But what if I were to tell you that I am that weird, old lady? Ok, I’m not old (I guess…), but I have been a parent for almost a decade, and I recently found myself coming to a stunning realization: My son is 9 (and my daughter is 7). That is halfway to adulthood. We have nine more years of living together in one house. Seven more years until he can drive. Two more years until he’s allowed to get a cell phone. In the words of Keanu: Whoa.

You might think I’d be flipping the hell out. And I am—don’t get me wrong. But I’m also sobered by how good it’s been and continues to be. How it keeps getting better. How it’s not all temper tantrums and 5 a.m. wakeups.

Here are 20 small but true things I wish I knew in the early days. Take them or leave them…and don’t mind me as I interrupt your onion shopping.

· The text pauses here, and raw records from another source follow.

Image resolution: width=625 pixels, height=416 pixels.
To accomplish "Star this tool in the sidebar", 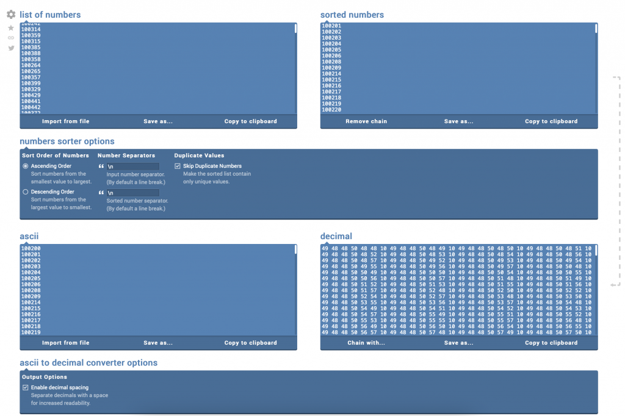I will (10, 27).
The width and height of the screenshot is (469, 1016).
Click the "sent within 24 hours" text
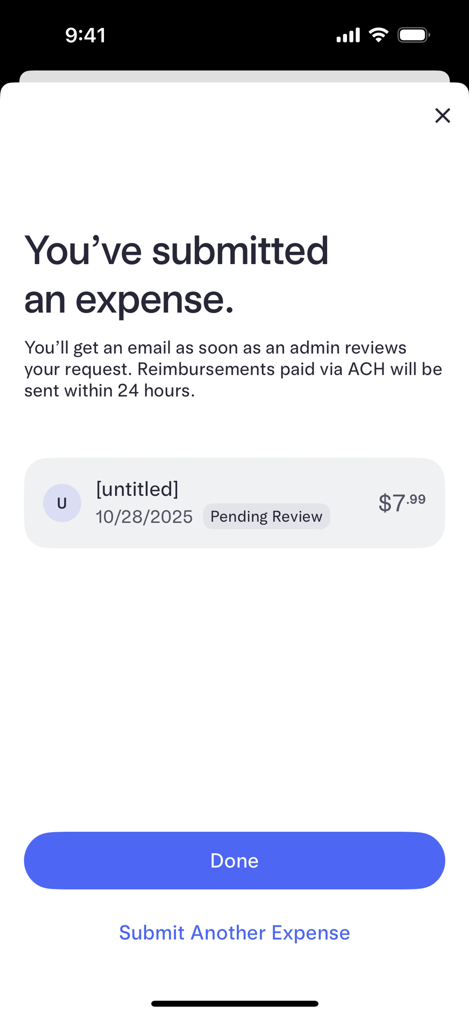click(x=109, y=391)
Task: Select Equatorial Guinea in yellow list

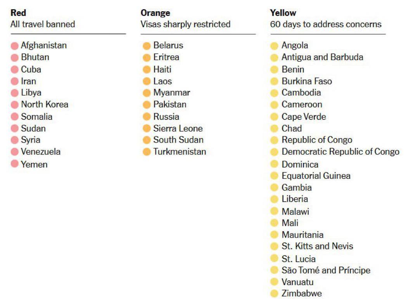Action: [x=316, y=176]
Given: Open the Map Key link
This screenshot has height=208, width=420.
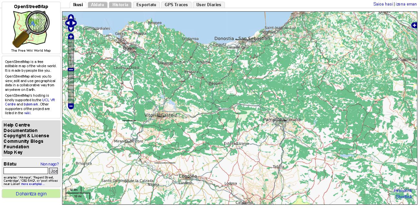Looking at the screenshot, I should (13, 152).
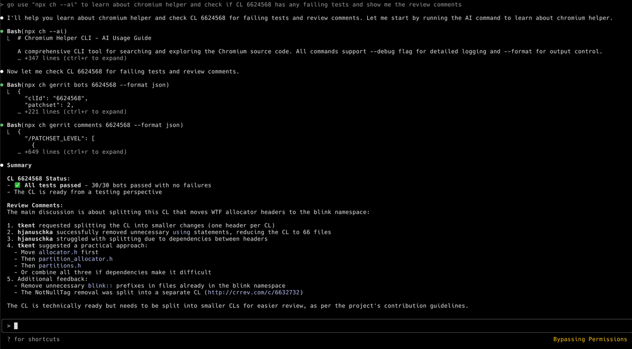
Task: Click the white bullet before 'Now let me check'
Action: click(x=3, y=72)
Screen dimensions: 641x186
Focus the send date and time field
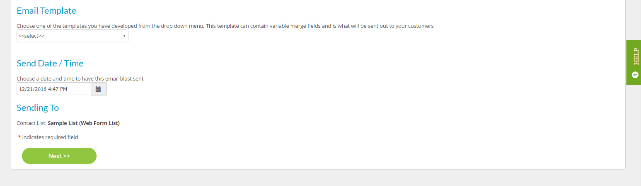click(54, 89)
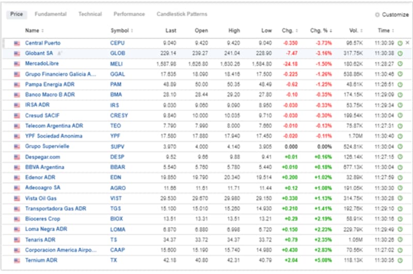Sort the table by Symbol column header
413x274 pixels.
click(x=122, y=30)
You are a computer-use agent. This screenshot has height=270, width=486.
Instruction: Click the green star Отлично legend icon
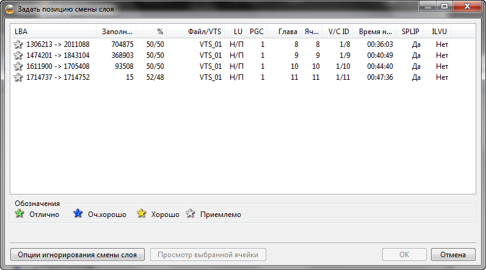point(19,214)
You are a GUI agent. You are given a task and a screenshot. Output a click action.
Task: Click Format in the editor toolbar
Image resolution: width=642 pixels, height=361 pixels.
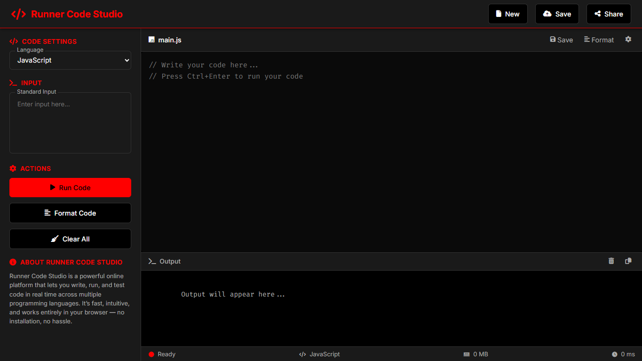[x=599, y=40]
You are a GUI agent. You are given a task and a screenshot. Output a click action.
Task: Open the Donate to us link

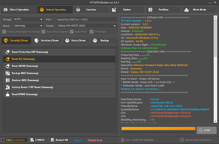[x=95, y=140]
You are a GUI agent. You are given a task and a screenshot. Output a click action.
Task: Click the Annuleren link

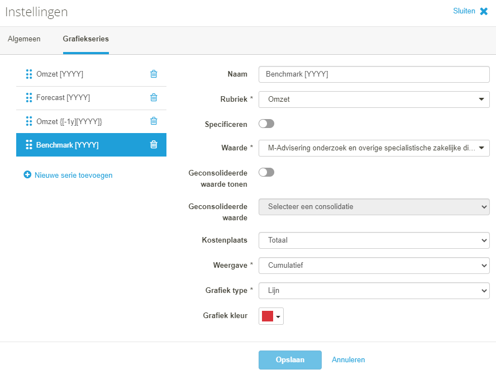click(349, 360)
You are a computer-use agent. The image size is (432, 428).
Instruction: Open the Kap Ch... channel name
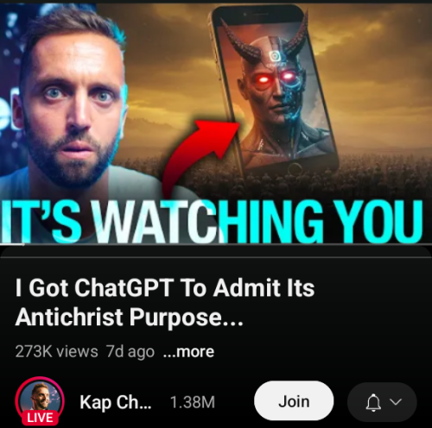(116, 402)

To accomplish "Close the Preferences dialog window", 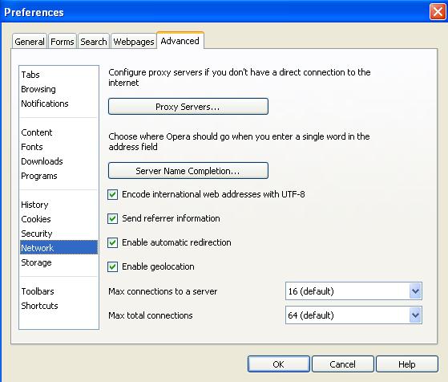I will pos(438,12).
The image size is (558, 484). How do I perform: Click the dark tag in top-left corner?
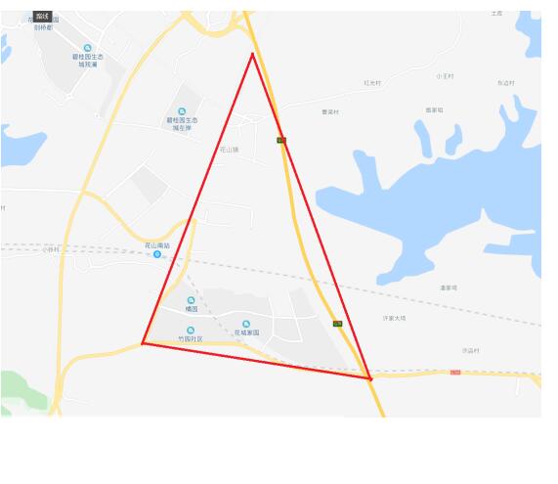[42, 17]
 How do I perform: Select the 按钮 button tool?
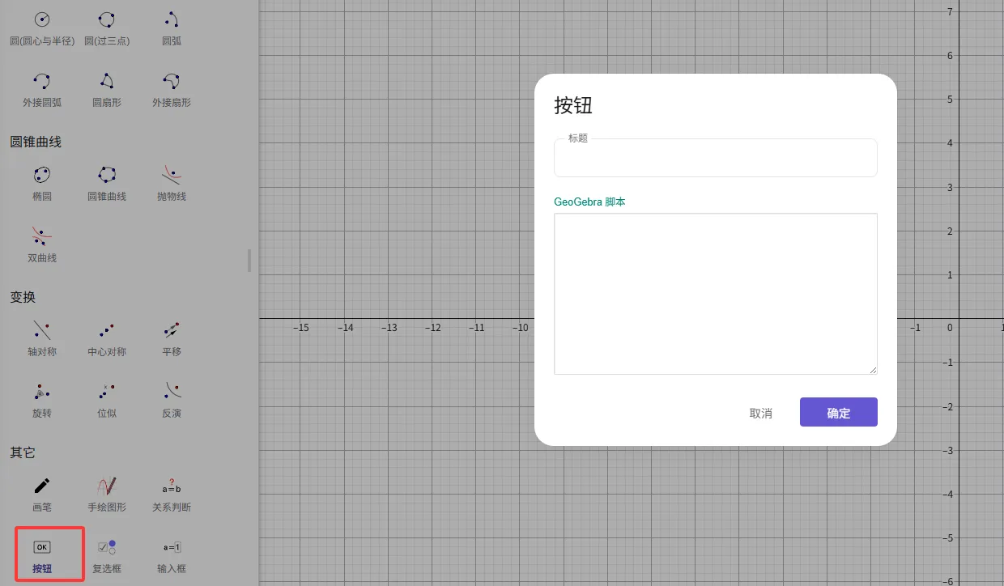point(42,555)
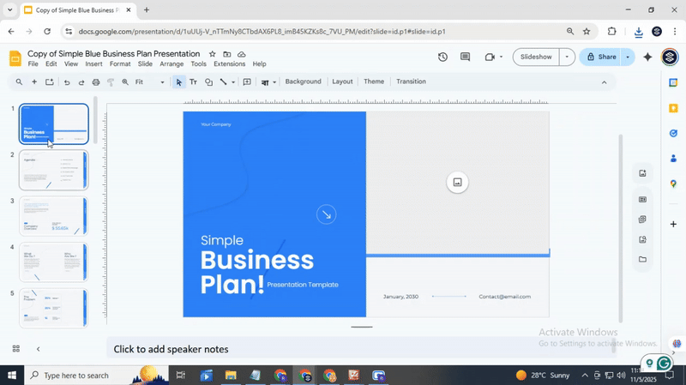The width and height of the screenshot is (686, 385).
Task: Open the comments panel icon
Action: click(x=465, y=57)
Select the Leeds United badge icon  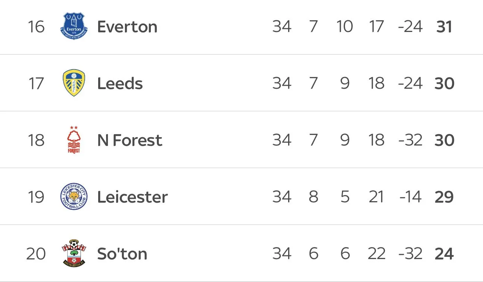point(74,83)
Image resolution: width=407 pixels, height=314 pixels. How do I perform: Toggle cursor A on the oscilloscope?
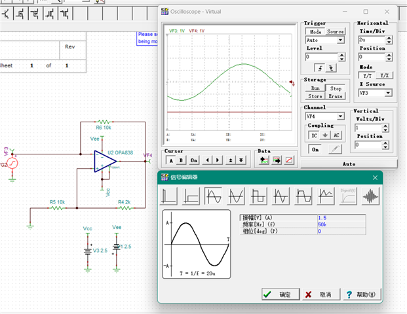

1. That the stuff you thought would be fun to do with your kids (playing dolls, reading lift-the-flap books) is actually boring, but that the stuff you thought would be boring (car rides, cleaning up yard waste) is actually pretty fun.

2. That no matter how mad they've made you, or how touched-out you are, you will kiss their little heads any time you are standing behind them.

3. That hormones have a way of making you miss even the worst parts of parenting once they're over--like wiping butts and wrestling a screaming person into a 5-point harness.

4. That third grade math homework is hard, and “carrying the 1” isn’t a thing kids learn anymore.

5. That literally everything will pass. Sleep-depravity. RSV. Only eating brown foods. Bouts of hitting one’s sister. Even if it morphs into something that is also hard, the hard moment you are in will never last forever.

6. That in every kid social situation, there is one mom you will actually want to hang out with. Find her. Commiserate with her about the crappy pizza. Get her number. Text her with sidebars about the person you both hate on the neighborhood listserv.

7. That everyone is using a screen as a babysitter in some way, shape or form. It’s fine (probably).  

8. That no matter how many years it’s been since you had an infant, when you see one, you will feel a sudden urge to bounce up and down in a standing position, while whispering “shhhhh.”

9. That it will be your instinct to answer your child’s questions in the fastest way possible. (Because it’s the law…Because it’s a thing moms do…I don’t know, let’s ask Alexa!) But that you will never regret it if you take the time to slow down and try to care about the thing they are asking: How does Tylenol work? What would happen if the sun and moon crashed into each other? Why are you curling your eyelashes? Answer it slowly and like you’re thinking about it for the first time too, and you just might learn something.

10. That every time your kid gets new shoes, the new shoes will look comically enormous. And then one week later, the new shoes will look normal and the old shoes will look comically small. 

11. That having a child improves your singing voice 112 percent and that, somehow, when it’s time for bed and you’re belting out “Somewhere Over the Rainbow,” you will sound like honest-to-goodness Judy Garland.

12. That yelling never helps. It just makes both you and your child feel like shit. This doesn’t mean you won’t do it…but you will try not to do it, and one time out of every four you will stop yourself before it happens.

13. That at first you will be bored by dump trucks, marine animals and the Cincinnati Bengals, but eventually you will find yourself caring, and doing things like pointing out backhoes and asking after Joe Burrow’s torn ligament.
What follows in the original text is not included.